This is exactly the kind of change that can give Prime a second life. I fully support the direction of this redesign — aligning rewards more tightly with actual capital usage is the right move and addresses one of the core inefficiencies in the current model.
As a follow-up, I’d suggest extending this direction by building on the concept of efficiency more explicitly.
In a previous proposal, I introduced the idea of a Prime Efficiency Ratio (PER). Measuring How Effectively Prime Tokens Are Used as a way to measure how effectively Prime is being used relative to capital activity.

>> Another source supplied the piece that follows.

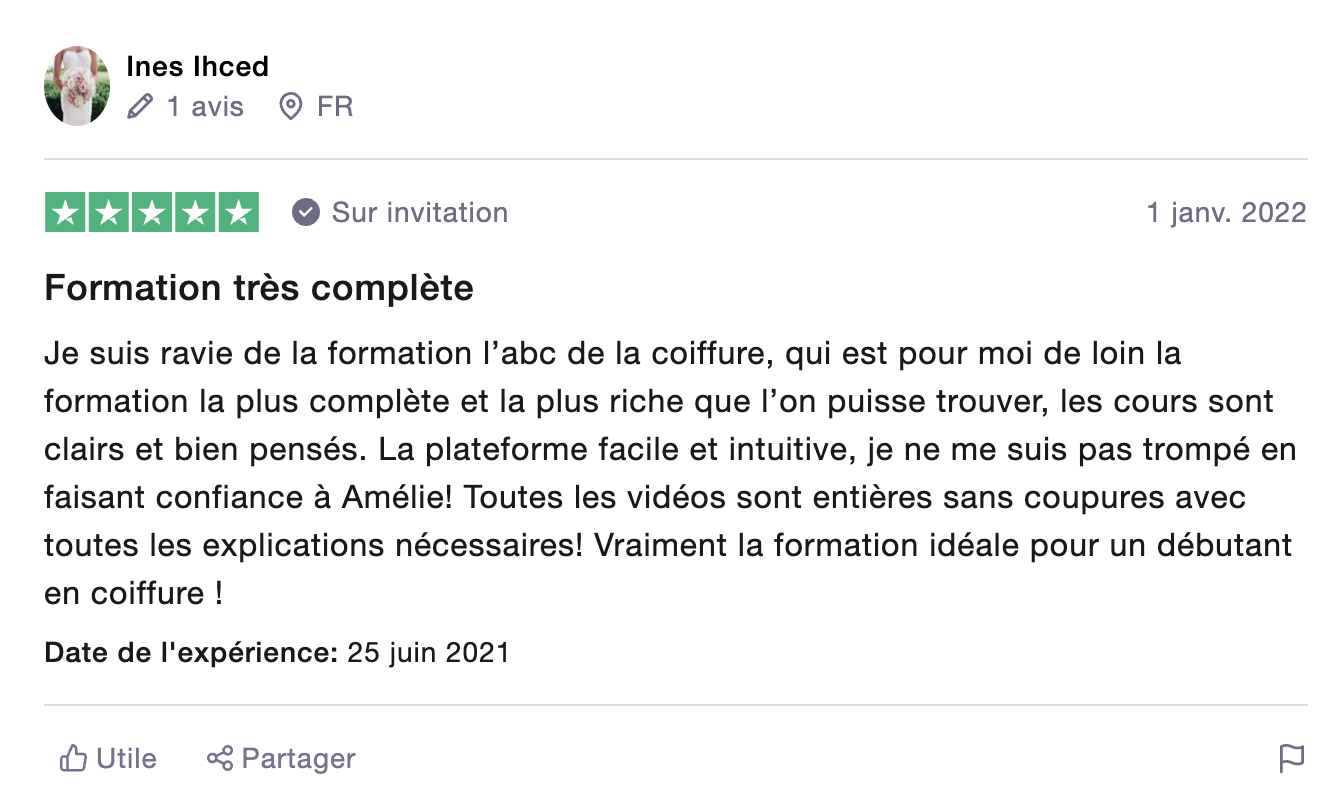Click the first green star in the rating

I think this redesign creates the perfect foundation to make that concept truly useful in practice.
The idea would be to:
- keep the redesigned reward function as the source of truth
- and expose an explicit efficiency metric derived from it (i.e. how well a user balances stake vs borrow/supply)
This would add a missing layer to the system:
- Clarity — users understand why their rewards look the way they do
- Actionability — clear signals on how to improve efficiency instead of trial and error
- Better alignment — users are guided toward optimal behavior without additional protocol complexity
Importantly, this metric should remain non-invasive :
- no direct impact on rewards
- no added complexity in the core logic
- purely a derived, analytical layer (UI / dashboards)
This creates a clean separation:
- the redesign defines how rewards are distributed
- PER defines how efficiently a user is participating in that system
I believe combining these two layers would significantly improve both the usability and the effectiveness of Prime.